Yesterday, though, I was coming off my second experience of working with a personal stylist at Nordstrom. On the heels of one super-efficient hour of playing with dresses and color and possibility, I was smiling to myself as I made my way out of the store, knowing I'd just locked down the perfect look for my upcoming Mother of the Groom gig. I breezed past make-up, not interested enough to stop and look at MAC colors, content. I kept walking and found myself in handbags where, on a table, was the bag I fell in love with. Right size. Right color (not black in other words). Gorgeous smell of leather. Gorgeous.

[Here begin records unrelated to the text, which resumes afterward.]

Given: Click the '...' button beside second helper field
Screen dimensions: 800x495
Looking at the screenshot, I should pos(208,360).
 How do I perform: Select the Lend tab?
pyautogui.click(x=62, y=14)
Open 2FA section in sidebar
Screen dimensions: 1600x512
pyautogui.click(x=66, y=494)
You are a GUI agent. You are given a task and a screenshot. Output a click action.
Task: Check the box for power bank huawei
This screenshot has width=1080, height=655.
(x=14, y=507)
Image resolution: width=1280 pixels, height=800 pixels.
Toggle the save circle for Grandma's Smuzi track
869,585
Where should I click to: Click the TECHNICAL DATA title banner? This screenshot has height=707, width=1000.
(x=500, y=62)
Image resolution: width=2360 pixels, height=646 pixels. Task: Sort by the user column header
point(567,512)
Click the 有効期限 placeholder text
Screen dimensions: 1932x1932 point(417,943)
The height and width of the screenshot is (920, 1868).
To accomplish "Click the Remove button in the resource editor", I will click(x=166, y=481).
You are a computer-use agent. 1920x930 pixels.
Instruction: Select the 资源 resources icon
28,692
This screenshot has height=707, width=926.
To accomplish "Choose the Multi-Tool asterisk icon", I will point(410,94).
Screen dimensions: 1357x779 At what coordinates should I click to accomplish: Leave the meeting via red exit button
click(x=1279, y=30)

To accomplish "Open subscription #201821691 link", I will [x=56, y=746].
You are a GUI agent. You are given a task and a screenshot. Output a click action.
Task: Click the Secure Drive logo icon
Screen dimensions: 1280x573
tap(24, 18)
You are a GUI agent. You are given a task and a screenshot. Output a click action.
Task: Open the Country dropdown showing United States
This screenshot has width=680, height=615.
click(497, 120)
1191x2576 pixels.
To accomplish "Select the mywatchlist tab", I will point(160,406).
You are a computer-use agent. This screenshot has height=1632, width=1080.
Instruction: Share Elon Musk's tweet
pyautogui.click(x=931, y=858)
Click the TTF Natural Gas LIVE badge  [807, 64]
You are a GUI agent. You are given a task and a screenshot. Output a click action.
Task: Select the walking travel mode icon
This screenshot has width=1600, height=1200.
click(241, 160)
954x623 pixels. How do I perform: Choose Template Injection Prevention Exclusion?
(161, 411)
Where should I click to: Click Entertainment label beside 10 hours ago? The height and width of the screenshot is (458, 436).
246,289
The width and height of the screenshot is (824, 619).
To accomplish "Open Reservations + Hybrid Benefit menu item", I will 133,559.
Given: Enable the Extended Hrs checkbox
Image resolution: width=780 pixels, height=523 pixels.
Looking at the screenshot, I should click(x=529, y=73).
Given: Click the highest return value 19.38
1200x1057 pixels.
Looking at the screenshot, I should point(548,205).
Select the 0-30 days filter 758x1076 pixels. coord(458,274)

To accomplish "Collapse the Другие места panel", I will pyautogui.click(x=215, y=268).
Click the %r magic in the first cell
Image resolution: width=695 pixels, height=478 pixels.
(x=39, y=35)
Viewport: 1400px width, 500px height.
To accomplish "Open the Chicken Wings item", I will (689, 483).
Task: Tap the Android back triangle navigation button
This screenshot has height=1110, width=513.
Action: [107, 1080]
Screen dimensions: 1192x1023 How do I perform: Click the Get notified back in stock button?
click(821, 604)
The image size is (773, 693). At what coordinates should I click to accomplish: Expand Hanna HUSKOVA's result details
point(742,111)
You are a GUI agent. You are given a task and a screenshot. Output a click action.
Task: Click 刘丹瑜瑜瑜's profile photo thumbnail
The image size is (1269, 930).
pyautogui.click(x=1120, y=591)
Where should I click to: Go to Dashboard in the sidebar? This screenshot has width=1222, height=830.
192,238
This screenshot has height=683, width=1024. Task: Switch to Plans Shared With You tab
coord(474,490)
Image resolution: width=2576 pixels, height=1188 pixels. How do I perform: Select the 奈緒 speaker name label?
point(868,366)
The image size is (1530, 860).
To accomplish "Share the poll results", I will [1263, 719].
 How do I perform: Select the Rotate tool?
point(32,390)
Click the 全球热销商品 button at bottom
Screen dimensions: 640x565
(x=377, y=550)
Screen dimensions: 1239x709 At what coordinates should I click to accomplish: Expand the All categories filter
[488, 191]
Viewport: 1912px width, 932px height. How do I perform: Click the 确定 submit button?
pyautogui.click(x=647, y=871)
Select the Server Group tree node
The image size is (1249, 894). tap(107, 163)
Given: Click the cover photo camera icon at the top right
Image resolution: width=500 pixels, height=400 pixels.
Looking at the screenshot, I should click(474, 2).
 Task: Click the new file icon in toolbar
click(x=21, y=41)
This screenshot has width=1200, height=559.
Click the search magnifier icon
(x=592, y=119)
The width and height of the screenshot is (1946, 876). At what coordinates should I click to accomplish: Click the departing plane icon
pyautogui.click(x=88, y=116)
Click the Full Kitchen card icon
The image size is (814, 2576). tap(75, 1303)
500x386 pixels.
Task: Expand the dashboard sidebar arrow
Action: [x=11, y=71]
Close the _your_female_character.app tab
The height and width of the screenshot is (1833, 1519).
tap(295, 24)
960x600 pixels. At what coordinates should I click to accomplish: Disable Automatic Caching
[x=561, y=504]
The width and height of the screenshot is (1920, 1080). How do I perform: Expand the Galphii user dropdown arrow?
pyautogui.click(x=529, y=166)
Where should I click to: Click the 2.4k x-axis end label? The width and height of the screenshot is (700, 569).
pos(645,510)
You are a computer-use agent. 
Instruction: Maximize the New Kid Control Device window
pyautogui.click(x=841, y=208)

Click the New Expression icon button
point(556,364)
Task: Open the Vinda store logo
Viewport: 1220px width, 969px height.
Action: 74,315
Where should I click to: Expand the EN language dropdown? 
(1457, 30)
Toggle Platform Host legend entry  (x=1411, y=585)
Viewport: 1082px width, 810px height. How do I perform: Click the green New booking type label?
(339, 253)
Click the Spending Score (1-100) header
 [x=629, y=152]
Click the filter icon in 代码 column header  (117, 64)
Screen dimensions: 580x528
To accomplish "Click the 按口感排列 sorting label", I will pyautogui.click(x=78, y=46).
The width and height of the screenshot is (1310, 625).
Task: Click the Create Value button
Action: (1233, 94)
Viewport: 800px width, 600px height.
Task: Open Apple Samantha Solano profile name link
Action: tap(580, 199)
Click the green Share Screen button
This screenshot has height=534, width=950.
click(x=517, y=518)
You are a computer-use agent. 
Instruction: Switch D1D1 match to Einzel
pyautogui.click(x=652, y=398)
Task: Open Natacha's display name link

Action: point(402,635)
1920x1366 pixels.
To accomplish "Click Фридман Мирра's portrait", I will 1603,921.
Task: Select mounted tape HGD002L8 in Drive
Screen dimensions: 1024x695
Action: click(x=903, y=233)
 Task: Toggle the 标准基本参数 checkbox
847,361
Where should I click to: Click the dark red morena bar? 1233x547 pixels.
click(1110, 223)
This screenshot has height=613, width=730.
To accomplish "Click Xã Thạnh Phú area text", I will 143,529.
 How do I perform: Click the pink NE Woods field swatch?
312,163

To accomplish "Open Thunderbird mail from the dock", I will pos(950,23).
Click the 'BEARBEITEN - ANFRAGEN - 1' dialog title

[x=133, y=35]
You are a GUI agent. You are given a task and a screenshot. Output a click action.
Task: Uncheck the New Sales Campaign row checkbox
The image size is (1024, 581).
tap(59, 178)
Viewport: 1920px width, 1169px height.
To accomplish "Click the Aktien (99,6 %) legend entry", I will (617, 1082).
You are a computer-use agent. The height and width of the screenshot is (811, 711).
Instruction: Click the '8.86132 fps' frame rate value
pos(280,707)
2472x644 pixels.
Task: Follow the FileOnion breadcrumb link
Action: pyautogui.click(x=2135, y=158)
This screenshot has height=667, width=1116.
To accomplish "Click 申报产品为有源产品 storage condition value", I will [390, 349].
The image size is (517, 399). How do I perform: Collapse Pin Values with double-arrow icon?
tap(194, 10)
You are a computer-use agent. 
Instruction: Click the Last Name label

I dug around inside the bag, looking for the price. Couldn't find it. I took the bag to the register to asked the good woman working there to check on it for me. She said the number, and I didn't talk myself out of it. It was love. I just said Yes. Let's Do This. Yes.
I'm about beautiful.
Now when I look at this bag -- it's sitting on my desk -- when I handle it, when I smell its fine leather-smell, I realize how for so long in my life I was doing it wrong. I had this backwards idea: that I didn't want a nice handbag because I didn't need my value shored up somehow by a status item. But that's not it at all. When I look at this gorgeous buttery-soft sweet-smelling Chloe handbag, I think, instead: that's what I'm like -- fine, quality, enduring, gorgeous. I see an externalization of everything awesome about me, like the purse on my arm is telegraphing to everyone around me: lookee here, here comes some fabulous.
I want to feel good about the things I own. I want them, like this handbag, to reflect what I care about, what I love, what I value: beautiful things made well. Beautiful things.
And just like that, I feel I've turned a significant corner. I feel clearer. I look at my handbag, and love it, and I am sure: totally done with shitty stuff. Bring on the beautiful.